::: Source material
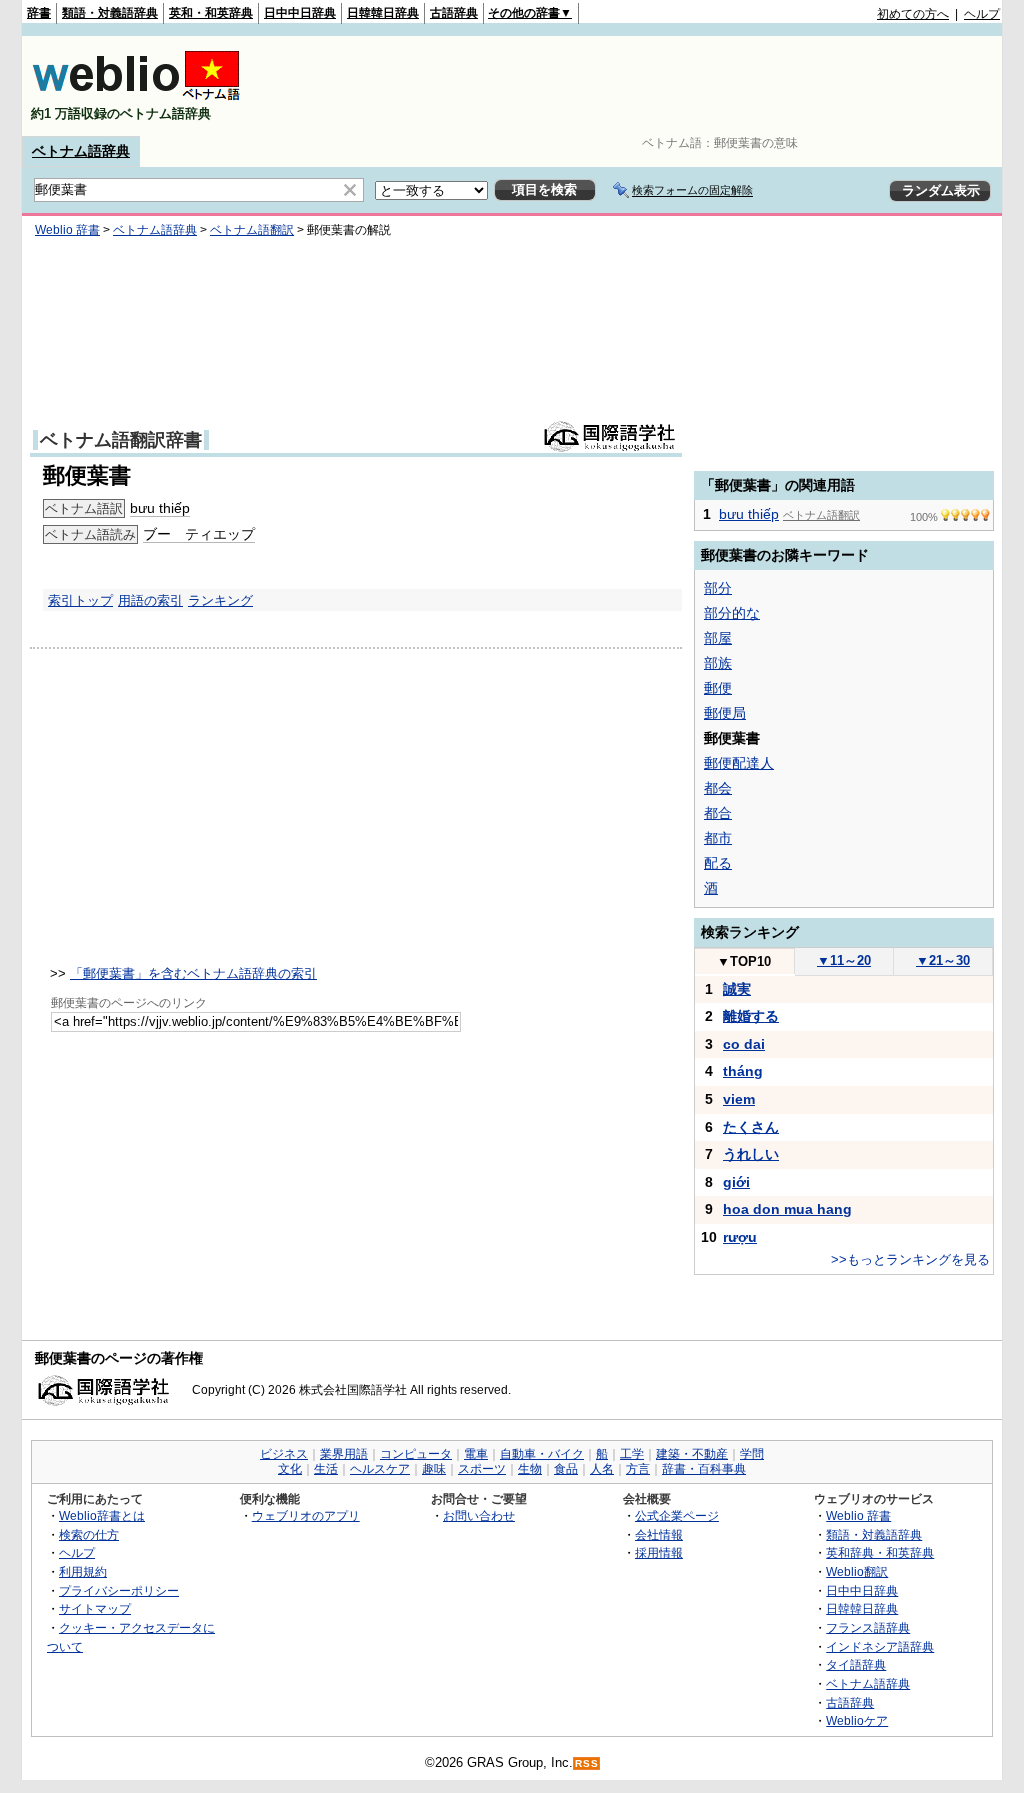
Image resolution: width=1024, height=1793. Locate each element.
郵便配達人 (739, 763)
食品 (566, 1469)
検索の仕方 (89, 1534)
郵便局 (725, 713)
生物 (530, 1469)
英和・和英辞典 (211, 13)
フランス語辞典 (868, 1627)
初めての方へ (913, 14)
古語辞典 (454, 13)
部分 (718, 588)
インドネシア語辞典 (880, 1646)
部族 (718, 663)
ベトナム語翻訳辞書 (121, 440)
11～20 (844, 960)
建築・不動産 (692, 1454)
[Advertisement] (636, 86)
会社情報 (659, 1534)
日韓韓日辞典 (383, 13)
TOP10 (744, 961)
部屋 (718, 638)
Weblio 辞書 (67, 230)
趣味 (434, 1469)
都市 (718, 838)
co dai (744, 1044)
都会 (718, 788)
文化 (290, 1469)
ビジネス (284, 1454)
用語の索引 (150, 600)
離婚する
::::::
*Instructions for the task*: The records are to be duplicated in full and exactly, with images left out.

*Answer to this problem*:
Image resolution: width=1024, height=1793. Locate each element.
郵便配達人 (739, 763)
食品 (566, 1469)
検索の仕方 (89, 1534)
郵便局 (725, 713)
生物 (530, 1469)
英和・和英辞典 (211, 13)
フランス語辞典 (868, 1627)
初めての方へ (913, 14)
古語辞典 (454, 13)
部分 (718, 588)
インドネシア語辞典 (880, 1646)
部族 (718, 663)
ベトナム語翻訳辞書 (121, 440)
11～20 (844, 960)
建築・不動産 (692, 1454)
[Advertisement] (636, 86)
会社情報 (659, 1534)
日韓韓日辞典 (383, 13)
TOP10 (744, 961)
部屋 (718, 638)
Weblio 辞書 (67, 230)
趣味 (434, 1469)
都市 (718, 838)
co dai (744, 1044)
都会 (718, 788)
文化 (290, 1469)
ビジネス (284, 1454)
用語の索引 (150, 600)
離婚する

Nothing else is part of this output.